### Aim of the exercise
Please list the things that, according to the reading response on poetry below, allow poetry to closely imitate human emotion.

### Provided passage

.....

This week's reading was quite insightful. Culler presented how poetry and lyric achieve its effect as literature and how it evokes emotion and meaning. Poetry is elegant and it usually achieves the effect of a whole novel in a few lines, usually. When reading poetry, I find the first few times to be extremely difficult because of the uniqueness in language and the many devices it uses. Poetry has a certain brevity and diction about it. Novels and short stories have to build more of the setting and the mood, while poetry does it in one or two words. I think it focuses on the details that matter rather than elaborating, and the overly dramatic language it uses it times makes up for not elaborating. It's a trade off between the length of the piece and the weight of one image. Poetry can do amazing things if we can understand to read them right. I've known many poems that made me stop and rethink things. Literature isn't very clear any ways. It's definition is ambiguous. I think what make poetry is also ambiguous because there are new genres like prose poetry that incorporate elements of both poetry and narrative. Sometimes, it's really hard to tell which genre it belongs to. Personification and apostrophe isn't exclusive to poetry nor are any of the other devices. There's this fluidity to all the genres so I guess we could interpret many things as poetry. I think what sets poetry apart, though is that it can very closely imitate human emotion: the paradoxes and the periodic rhythm and even the unclear expression or statement.
It's difficult to read poetry objectively since most poetry comes from experience. Someone who forgot everything they ever knew couldn't possibly read poetry. Memory serves as that background for subjectivity, for opinions. Reading and dissecting the words will only get the reader so far, so that's where the subjective comes into play.

.....

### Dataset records
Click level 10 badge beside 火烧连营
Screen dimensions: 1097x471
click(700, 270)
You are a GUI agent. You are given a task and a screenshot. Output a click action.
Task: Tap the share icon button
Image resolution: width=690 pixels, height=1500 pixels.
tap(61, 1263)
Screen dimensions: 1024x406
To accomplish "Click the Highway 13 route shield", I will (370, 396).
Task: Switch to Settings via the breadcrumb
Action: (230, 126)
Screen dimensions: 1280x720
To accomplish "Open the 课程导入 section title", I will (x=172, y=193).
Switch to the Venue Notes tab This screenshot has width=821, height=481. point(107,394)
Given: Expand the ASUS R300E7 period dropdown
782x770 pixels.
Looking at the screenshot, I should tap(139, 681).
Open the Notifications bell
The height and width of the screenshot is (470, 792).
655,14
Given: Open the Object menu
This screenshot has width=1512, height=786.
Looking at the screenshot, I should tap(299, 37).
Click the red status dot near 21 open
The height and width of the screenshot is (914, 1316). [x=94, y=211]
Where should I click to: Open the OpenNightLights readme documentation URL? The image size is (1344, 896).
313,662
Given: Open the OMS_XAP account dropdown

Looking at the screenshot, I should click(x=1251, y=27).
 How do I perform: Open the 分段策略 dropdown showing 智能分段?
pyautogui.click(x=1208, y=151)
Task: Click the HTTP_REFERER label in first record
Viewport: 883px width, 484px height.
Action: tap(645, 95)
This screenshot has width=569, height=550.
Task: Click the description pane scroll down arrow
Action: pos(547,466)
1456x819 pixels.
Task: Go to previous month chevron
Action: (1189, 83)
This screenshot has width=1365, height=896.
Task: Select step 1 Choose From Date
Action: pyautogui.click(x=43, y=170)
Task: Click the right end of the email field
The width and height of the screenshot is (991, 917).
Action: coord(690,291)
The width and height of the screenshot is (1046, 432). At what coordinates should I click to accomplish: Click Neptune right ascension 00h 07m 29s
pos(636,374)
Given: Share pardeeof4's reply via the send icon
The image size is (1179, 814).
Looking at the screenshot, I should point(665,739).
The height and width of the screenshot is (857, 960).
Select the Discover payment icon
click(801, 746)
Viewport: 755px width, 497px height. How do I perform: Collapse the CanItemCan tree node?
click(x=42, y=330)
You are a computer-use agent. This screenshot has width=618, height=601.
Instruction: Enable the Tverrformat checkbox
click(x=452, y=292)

.....

### Right answer
- The paradoxes
- The periodic rhythm
- The unclear expression or statement